O órgão de defesa de consumidor destacou que esses produtos não são de uso individual do aluno e se destinam ao funcionamento da escola, tornando a cobrança irregular.
O problema se agravou com um aviso no rodapé da lista informando que os materiais não entregues seriam comprados pela escola e cobrados na mensalidade seguinte, conforme o contrato.
Prefeitura de Vila Velha
Escola não pode transferir custos para os pais
O superintendente do Procon Vila Velha, Moisés Penha, informou que a prática realizada pela unidade de ensino ultrapassa todos os limites legais, isso porque a escola não pode transferir aos pais custos que são do estabelecimento.
Material de uso coletivo e de escritório é responsabilidade da instituição.

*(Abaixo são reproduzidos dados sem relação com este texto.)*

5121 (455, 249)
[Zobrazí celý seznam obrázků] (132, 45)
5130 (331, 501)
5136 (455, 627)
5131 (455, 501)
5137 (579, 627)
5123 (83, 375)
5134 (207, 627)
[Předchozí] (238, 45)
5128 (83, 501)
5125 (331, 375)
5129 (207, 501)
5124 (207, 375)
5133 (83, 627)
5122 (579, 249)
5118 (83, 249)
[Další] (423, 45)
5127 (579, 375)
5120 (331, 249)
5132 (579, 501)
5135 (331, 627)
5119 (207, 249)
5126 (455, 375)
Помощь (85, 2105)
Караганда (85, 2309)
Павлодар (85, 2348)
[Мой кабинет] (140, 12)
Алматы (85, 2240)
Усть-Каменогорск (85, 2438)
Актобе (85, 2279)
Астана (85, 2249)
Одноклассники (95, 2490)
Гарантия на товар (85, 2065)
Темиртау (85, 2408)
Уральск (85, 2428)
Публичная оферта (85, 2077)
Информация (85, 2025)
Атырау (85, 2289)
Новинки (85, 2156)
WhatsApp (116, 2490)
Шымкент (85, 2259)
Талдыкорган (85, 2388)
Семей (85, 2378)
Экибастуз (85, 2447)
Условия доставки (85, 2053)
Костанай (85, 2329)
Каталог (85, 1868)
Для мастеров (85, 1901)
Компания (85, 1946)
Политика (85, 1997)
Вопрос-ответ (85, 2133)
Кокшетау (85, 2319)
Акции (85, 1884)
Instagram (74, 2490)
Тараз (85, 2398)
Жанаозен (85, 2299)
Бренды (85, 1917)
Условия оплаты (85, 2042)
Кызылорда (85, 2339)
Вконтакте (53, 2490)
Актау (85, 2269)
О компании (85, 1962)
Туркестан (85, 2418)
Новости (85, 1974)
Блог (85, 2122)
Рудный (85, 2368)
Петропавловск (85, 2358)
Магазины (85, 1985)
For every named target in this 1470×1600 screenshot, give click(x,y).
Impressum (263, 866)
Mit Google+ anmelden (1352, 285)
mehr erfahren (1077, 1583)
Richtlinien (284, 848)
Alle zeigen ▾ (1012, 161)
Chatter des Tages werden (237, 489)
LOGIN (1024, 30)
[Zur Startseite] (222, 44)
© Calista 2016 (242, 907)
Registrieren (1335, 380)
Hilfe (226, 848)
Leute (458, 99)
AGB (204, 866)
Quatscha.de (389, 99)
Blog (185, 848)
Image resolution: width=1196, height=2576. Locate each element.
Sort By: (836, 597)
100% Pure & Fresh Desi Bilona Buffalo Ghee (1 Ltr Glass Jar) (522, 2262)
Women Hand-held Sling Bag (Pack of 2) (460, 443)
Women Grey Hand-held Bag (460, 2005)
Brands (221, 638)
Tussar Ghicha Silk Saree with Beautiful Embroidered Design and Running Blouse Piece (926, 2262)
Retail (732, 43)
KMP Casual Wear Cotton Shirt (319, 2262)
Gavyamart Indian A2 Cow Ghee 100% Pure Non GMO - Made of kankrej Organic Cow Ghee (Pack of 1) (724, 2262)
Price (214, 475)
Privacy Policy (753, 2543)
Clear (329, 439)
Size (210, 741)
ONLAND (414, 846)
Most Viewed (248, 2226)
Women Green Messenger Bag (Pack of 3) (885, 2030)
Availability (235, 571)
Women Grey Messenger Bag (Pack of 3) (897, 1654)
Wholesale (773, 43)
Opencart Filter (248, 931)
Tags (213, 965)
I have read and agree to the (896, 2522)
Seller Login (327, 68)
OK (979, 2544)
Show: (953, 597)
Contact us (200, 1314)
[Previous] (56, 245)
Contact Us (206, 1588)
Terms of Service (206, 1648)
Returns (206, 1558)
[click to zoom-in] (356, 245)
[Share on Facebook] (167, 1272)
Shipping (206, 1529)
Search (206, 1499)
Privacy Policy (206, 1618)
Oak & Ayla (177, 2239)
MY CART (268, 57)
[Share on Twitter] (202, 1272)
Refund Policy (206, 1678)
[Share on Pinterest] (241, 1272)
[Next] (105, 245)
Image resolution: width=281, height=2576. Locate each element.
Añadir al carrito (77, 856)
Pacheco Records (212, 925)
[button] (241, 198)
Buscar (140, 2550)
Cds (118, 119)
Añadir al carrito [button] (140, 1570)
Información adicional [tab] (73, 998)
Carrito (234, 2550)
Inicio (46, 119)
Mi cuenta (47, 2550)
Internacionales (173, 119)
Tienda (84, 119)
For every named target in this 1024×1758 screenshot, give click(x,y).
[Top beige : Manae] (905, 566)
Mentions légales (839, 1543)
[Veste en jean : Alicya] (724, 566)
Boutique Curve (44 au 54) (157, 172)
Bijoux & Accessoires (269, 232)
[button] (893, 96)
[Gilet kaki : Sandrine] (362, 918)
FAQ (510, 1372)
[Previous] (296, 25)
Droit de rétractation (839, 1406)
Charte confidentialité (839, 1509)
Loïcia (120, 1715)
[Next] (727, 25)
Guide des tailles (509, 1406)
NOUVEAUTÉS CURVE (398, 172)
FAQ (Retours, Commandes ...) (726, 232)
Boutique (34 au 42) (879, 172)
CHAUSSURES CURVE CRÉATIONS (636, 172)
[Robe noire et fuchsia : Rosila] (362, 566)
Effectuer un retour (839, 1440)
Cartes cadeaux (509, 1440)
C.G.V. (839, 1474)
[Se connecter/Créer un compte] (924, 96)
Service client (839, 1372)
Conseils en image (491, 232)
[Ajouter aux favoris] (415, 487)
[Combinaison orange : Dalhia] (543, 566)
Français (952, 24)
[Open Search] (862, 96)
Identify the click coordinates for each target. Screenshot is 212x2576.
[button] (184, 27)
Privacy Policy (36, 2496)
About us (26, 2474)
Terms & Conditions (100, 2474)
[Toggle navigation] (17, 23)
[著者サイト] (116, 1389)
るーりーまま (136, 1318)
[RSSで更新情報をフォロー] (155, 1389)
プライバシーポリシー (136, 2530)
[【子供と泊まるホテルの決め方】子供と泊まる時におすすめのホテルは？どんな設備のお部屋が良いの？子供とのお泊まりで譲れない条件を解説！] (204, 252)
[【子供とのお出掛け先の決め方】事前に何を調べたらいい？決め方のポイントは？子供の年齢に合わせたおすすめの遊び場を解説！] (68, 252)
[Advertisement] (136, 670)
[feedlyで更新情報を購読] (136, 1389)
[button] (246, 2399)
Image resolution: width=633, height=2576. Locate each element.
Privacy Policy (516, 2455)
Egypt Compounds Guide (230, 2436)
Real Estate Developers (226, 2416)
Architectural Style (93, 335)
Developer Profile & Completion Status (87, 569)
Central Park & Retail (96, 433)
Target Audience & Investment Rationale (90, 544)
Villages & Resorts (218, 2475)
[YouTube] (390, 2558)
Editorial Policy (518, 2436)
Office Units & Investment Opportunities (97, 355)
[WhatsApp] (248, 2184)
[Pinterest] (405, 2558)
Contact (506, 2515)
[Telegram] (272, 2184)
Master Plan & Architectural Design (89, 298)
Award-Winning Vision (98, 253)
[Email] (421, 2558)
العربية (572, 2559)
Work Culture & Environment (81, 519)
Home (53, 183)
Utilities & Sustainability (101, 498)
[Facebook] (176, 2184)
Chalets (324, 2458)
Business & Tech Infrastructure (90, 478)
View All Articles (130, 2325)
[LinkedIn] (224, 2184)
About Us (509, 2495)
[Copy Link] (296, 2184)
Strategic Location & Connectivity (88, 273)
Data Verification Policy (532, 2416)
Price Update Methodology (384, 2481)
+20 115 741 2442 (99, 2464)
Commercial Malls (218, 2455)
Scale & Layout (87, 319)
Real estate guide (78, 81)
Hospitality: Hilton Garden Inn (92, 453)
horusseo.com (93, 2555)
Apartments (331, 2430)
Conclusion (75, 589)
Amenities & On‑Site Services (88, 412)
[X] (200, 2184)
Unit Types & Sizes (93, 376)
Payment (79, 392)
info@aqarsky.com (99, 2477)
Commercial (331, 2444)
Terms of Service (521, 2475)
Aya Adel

Além disso, qualquer cobrança precisa de concordância expressa do consumidor, o que não ocorre nesse tipo de imposição.
Moisés Penha, superintendente do Procon Vila Velha
Além disso, é destacado que o Código de Defesa do Consumidor proíbe cláusulas que coloquem o consumidor em desvantagem excessiva ou imponham obrigações abusivas.
O entendimento dos Procons em todo o país é claro: apenas materiais de uso individual e diretamente ligados à atividade pedagógica do aluno podem constar na lista escolar.